Data in this exercise:
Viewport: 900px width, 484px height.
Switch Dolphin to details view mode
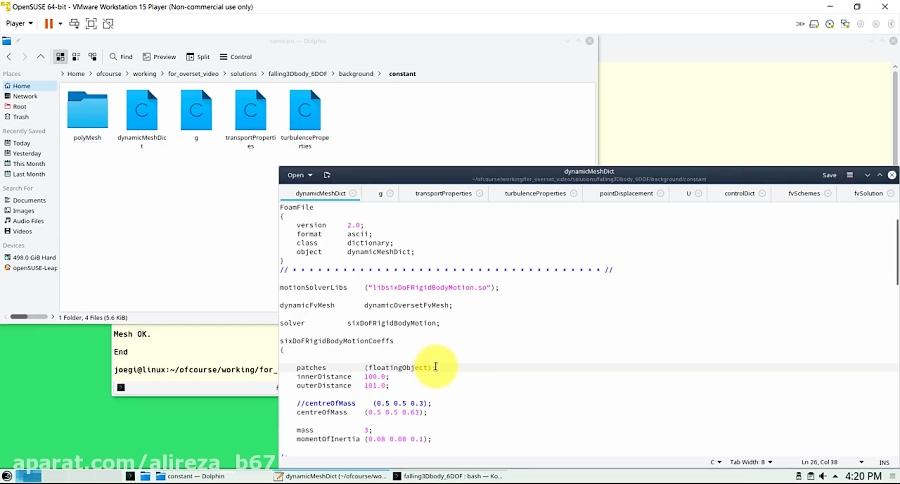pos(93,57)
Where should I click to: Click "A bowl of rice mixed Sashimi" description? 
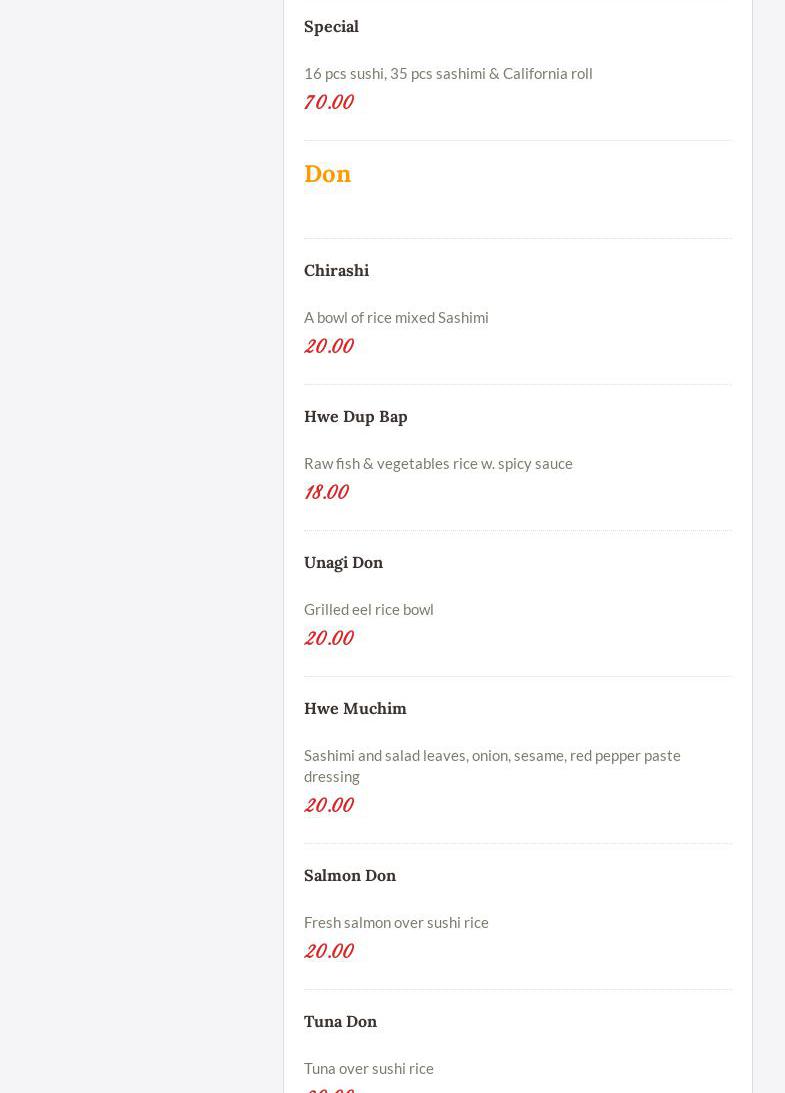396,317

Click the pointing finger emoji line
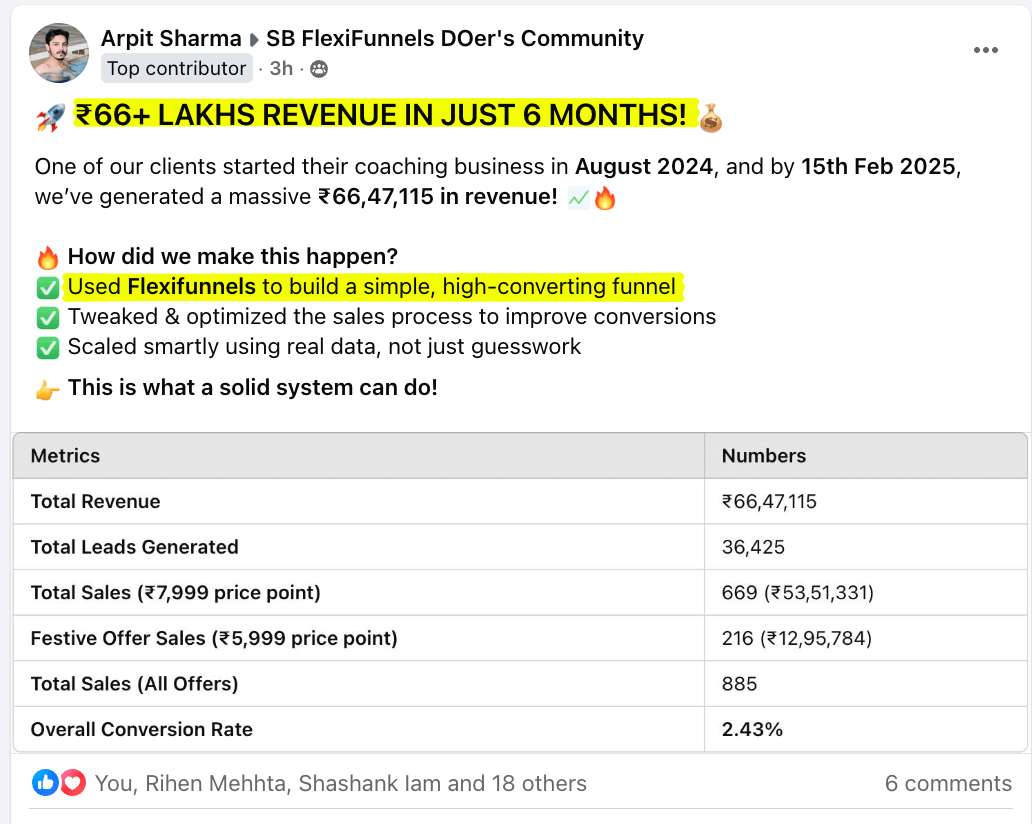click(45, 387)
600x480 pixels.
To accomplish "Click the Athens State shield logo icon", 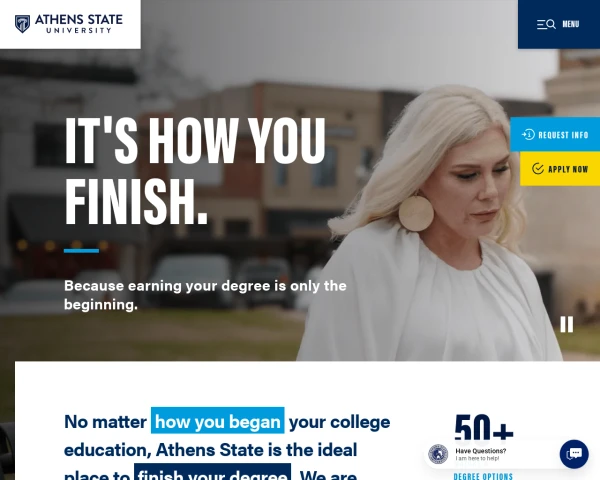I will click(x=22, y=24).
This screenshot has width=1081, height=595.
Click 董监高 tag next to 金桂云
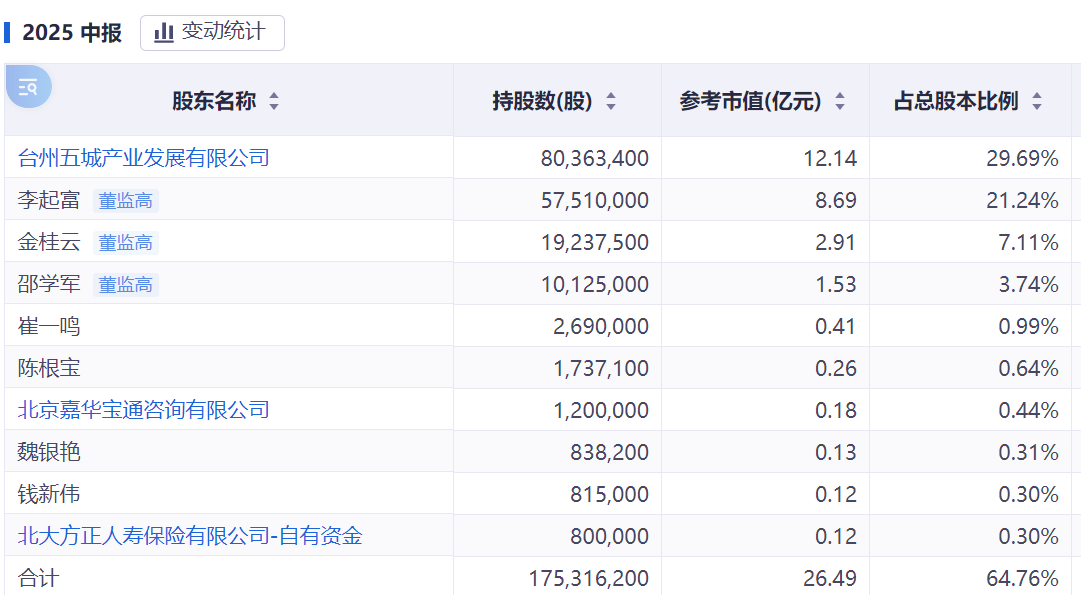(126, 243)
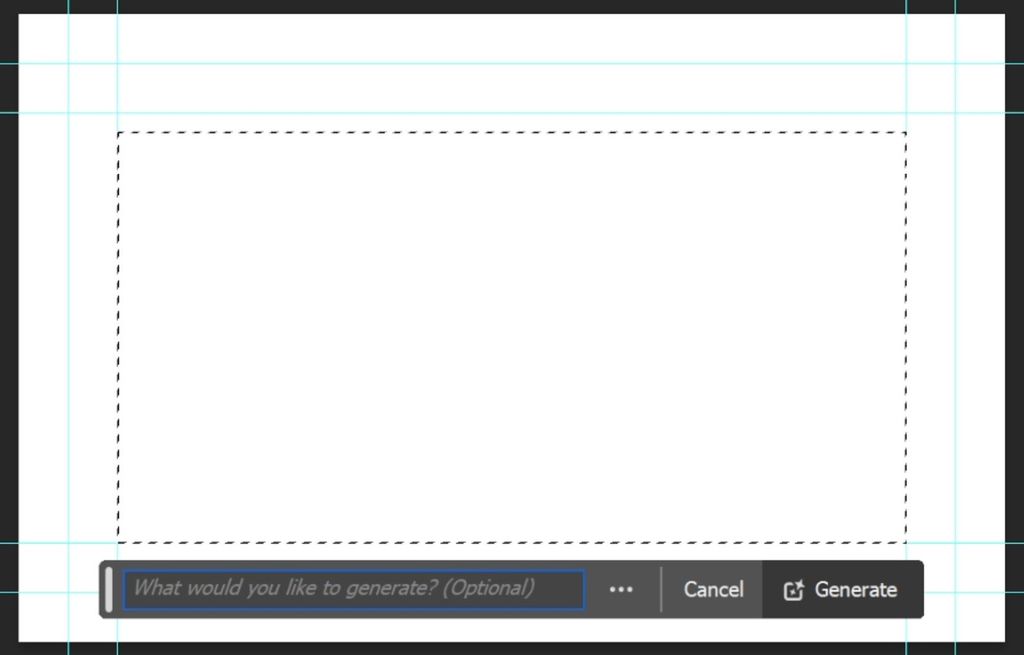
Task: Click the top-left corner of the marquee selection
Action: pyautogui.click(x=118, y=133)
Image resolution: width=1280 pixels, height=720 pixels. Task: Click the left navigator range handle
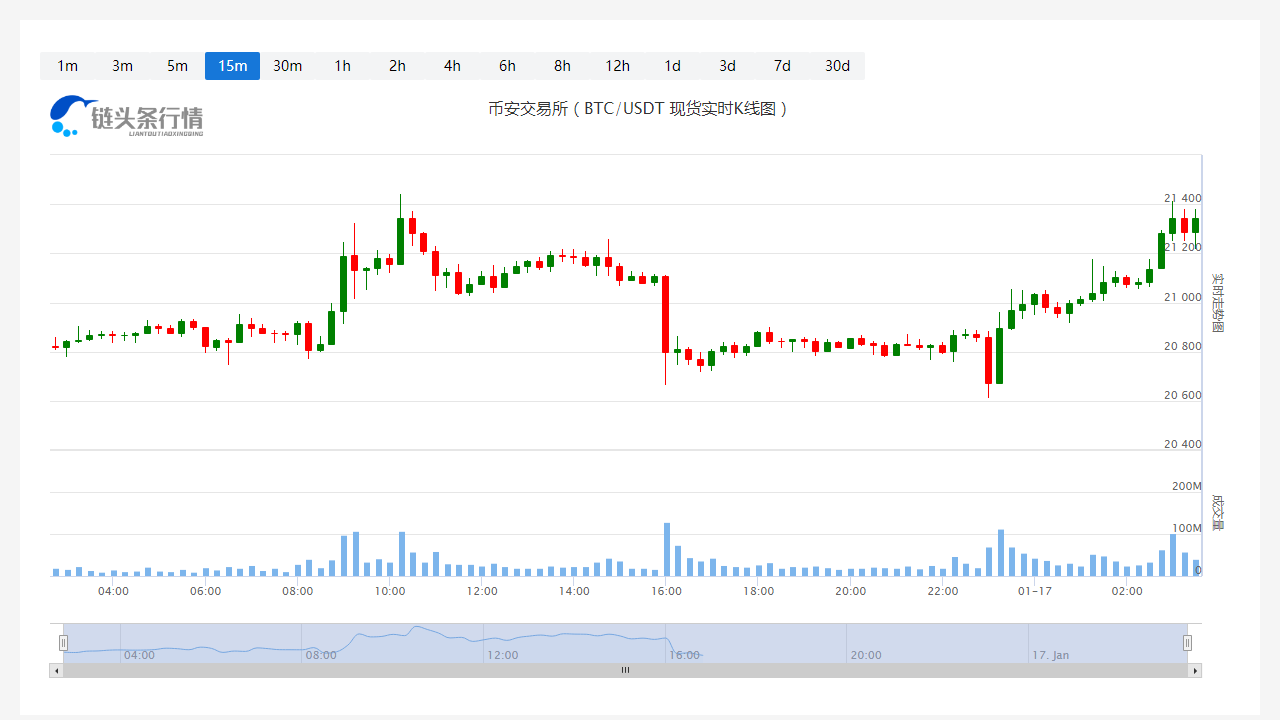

Work required:
Gather each line in the entries above where the string "height" is found.

Problem solution:
Viewport: 900px width, 484px height.
This screenshot has width=1081, height=595.
Image resolution: width=1280 pixels, height=720 pixels. Task: Click the left navigator range handle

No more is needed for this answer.